* [Exercise aim] The listing below must be copied exactly and in full.

* [Data]
++++++++++
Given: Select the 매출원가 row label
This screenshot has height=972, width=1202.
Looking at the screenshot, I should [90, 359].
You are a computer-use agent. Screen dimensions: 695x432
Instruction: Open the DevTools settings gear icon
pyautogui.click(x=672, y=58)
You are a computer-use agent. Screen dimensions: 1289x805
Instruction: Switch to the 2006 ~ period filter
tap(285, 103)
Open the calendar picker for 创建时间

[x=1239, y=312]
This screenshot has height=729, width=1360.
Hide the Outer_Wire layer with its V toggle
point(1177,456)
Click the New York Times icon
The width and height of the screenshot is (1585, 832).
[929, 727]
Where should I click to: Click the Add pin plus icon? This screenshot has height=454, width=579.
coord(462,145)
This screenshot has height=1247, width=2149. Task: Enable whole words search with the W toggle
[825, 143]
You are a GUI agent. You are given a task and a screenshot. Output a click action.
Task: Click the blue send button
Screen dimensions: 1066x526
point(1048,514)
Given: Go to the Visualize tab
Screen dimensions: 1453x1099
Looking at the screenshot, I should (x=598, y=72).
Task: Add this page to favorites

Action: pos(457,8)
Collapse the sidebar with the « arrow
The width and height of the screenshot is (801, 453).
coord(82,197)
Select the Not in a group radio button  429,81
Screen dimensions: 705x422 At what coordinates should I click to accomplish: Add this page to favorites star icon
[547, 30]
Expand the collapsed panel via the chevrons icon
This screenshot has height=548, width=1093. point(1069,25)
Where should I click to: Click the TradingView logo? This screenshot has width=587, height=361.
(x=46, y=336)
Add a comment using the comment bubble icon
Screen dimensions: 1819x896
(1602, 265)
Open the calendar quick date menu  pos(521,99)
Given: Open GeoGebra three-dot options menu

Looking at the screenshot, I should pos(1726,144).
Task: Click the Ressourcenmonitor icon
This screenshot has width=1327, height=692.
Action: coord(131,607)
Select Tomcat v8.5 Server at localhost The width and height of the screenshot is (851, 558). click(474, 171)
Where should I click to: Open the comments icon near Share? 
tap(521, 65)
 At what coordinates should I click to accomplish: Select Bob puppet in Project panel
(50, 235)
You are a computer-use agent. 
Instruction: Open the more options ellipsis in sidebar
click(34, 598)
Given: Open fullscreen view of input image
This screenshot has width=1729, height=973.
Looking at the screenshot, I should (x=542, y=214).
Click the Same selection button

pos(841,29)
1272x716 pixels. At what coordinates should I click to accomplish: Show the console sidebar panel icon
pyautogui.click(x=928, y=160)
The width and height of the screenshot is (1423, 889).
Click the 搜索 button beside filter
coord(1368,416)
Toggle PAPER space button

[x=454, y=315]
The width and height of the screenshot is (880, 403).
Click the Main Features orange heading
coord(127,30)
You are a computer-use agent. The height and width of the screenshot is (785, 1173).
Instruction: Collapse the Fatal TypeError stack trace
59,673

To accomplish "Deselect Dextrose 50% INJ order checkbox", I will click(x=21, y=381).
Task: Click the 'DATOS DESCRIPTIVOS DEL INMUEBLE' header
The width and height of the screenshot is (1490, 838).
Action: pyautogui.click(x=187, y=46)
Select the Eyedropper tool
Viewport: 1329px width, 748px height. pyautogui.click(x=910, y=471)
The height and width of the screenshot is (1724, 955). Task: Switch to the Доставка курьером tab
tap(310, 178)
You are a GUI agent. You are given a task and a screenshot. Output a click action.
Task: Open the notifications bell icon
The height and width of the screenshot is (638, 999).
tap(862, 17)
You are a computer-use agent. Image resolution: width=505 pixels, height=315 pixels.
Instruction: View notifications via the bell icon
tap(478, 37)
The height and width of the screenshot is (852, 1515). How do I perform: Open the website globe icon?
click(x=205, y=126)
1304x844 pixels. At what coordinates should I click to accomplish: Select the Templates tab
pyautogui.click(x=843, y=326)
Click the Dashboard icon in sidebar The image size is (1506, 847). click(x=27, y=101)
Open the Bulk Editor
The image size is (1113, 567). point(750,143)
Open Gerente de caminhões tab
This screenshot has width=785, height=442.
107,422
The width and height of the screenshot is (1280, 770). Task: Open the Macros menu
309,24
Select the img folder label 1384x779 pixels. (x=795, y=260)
++++++++++
* [Result]
Given: Select the 매출원가 row label
This screenshot has height=972, width=1202.
Looking at the screenshot, I should [90, 359].
You are a computer-use agent. Screen dimensions: 695x432
Instruction: Open the DevTools settings gear icon
pyautogui.click(x=672, y=58)
You are a computer-use agent. Screen dimensions: 1289x805
Instruction: Switch to the 2006 ~ period filter
tap(285, 103)
Open the calendar picker for 创建时间

[x=1239, y=312]
This screenshot has height=729, width=1360.
Hide the Outer_Wire layer with its V toggle
point(1177,456)
Click the New York Times icon
The width and height of the screenshot is (1585, 832).
[929, 727]
Where should I click to: Click the Add pin plus icon? This screenshot has height=454, width=579.
coord(462,145)
This screenshot has height=1247, width=2149. Task: Enable whole words search with the W toggle
[825, 143]
You are a GUI agent. You are given a task and a screenshot. Output a click action.
Task: Click the blue send button
Screen dimensions: 1066x526
point(1048,514)
Given: Go to the Visualize tab
Screen dimensions: 1453x1099
Looking at the screenshot, I should (x=598, y=72).
Task: Add this page to favorites

Action: pos(457,8)
Collapse the sidebar with the « arrow
The width and height of the screenshot is (801, 453).
coord(82,197)
Select the Not in a group radio button  429,81
Screen dimensions: 705x422 At what coordinates should I click to accomplish: Add this page to favorites star icon
[547, 30]
Expand the collapsed panel via the chevrons icon
This screenshot has height=548, width=1093. point(1069,25)
Where should I click to: Click the TradingView logo? This screenshot has width=587, height=361.
(x=46, y=336)
Add a comment using the comment bubble icon
Screen dimensions: 1819x896
(1602, 265)
Open the calendar quick date menu  pos(521,99)
Given: Open GeoGebra three-dot options menu

Looking at the screenshot, I should pos(1726,144).
Task: Click the Ressourcenmonitor icon
This screenshot has width=1327, height=692.
Action: coord(131,607)
Select Tomcat v8.5 Server at localhost The width and height of the screenshot is (851, 558). click(474, 171)
Where should I click to: Open the comments icon near Share? 
tap(521, 65)
 At what coordinates should I click to accomplish: Select Bob puppet in Project panel
(50, 235)
You are a computer-use agent. 
Instruction: Open the more options ellipsis in sidebar
click(34, 598)
Given: Open fullscreen view of input image
This screenshot has width=1729, height=973.
Looking at the screenshot, I should (x=542, y=214).
Click the Same selection button

pos(841,29)
1272x716 pixels. At what coordinates should I click to accomplish: Show the console sidebar panel icon
pyautogui.click(x=928, y=160)
The width and height of the screenshot is (1423, 889).
Click the 搜索 button beside filter
coord(1368,416)
Toggle PAPER space button

[x=454, y=315]
The width and height of the screenshot is (880, 403).
Click the Main Features orange heading
coord(127,30)
You are a computer-use agent. The height and width of the screenshot is (785, 1173).
Instruction: Collapse the Fatal TypeError stack trace
59,673

To accomplish "Deselect Dextrose 50% INJ order checkbox", I will click(x=21, y=381).
Task: Click the 'DATOS DESCRIPTIVOS DEL INMUEBLE' header
The width and height of the screenshot is (1490, 838).
Action: pyautogui.click(x=187, y=46)
Select the Eyedropper tool
Viewport: 1329px width, 748px height. pyautogui.click(x=910, y=471)
The height and width of the screenshot is (1724, 955). Task: Switch to the Доставка курьером tab
tap(310, 178)
You are a GUI agent. You are given a task and a screenshot. Output a click action.
Task: Open the notifications bell icon
The height and width of the screenshot is (638, 999).
tap(862, 17)
You are a computer-use agent. Image resolution: width=505 pixels, height=315 pixels.
Instruction: View notifications via the bell icon
tap(478, 37)
The height and width of the screenshot is (852, 1515). How do I perform: Open the website globe icon?
click(x=205, y=126)
1304x844 pixels. At what coordinates should I click to accomplish: Select the Templates tab
pyautogui.click(x=843, y=326)
Click the Dashboard icon in sidebar The image size is (1506, 847). click(x=27, y=101)
Open the Bulk Editor
The image size is (1113, 567). point(750,143)
Open Gerente de caminhões tab
This screenshot has width=785, height=442.
107,422
The width and height of the screenshot is (1280, 770). Task: Open the Macros menu
309,24
Select the img folder label 1384x779 pixels. (x=795, y=260)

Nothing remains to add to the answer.